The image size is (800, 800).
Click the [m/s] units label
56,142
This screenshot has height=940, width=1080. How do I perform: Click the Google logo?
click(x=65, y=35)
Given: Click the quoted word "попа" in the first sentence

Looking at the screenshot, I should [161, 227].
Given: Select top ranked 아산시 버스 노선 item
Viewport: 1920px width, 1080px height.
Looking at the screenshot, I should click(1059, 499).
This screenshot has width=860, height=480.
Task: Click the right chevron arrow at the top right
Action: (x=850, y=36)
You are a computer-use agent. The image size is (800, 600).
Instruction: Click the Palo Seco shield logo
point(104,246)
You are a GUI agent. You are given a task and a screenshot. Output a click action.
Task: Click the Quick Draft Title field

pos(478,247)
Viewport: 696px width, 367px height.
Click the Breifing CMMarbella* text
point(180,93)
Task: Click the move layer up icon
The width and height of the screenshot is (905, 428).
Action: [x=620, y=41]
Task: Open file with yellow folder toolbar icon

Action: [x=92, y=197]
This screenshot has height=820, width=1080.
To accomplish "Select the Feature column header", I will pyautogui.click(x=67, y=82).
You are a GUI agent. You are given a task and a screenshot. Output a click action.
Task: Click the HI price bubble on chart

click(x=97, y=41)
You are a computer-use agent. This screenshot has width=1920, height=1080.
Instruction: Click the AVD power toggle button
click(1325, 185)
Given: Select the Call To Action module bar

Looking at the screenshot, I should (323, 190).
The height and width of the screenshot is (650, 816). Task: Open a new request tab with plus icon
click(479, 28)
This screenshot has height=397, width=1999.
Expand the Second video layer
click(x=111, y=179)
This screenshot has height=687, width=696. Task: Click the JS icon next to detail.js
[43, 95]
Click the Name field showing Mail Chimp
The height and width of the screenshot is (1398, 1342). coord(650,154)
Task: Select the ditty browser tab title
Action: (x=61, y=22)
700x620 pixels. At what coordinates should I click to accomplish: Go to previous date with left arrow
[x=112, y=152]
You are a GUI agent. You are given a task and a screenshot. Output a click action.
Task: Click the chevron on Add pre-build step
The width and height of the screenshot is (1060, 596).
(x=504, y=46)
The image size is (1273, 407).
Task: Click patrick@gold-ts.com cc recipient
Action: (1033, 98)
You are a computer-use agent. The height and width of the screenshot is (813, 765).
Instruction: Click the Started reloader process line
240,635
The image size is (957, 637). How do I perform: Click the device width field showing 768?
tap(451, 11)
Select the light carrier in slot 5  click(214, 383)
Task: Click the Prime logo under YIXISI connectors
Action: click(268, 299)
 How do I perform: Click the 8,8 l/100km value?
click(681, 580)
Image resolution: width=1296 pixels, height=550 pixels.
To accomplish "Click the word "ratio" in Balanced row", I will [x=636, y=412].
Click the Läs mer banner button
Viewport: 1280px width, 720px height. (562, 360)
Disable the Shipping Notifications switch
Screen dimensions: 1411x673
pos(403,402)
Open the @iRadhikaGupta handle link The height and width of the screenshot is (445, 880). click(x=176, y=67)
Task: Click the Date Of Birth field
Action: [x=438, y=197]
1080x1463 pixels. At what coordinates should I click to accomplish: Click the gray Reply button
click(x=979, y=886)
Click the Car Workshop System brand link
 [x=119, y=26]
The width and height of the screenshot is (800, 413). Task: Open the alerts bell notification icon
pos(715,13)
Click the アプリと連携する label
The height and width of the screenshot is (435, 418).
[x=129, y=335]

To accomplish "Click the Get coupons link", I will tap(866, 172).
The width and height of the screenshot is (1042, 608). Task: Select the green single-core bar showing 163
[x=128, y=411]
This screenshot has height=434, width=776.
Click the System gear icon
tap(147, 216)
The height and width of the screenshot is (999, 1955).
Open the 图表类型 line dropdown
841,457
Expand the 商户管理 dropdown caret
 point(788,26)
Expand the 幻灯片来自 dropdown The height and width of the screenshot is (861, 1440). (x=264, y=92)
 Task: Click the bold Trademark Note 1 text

→ PROBLEM STATEMENT: All lines above that contain "will" are required in the answer.

→ OUTPUT OF THE TASK:
To accomplish "Select the Feature column header", I will pyautogui.click(x=67, y=82).
To accomplish "Click the word "ratio" in Balanced row", I will [x=636, y=412].
To accomplish "Click the Get coupons link", I will tap(866, 172).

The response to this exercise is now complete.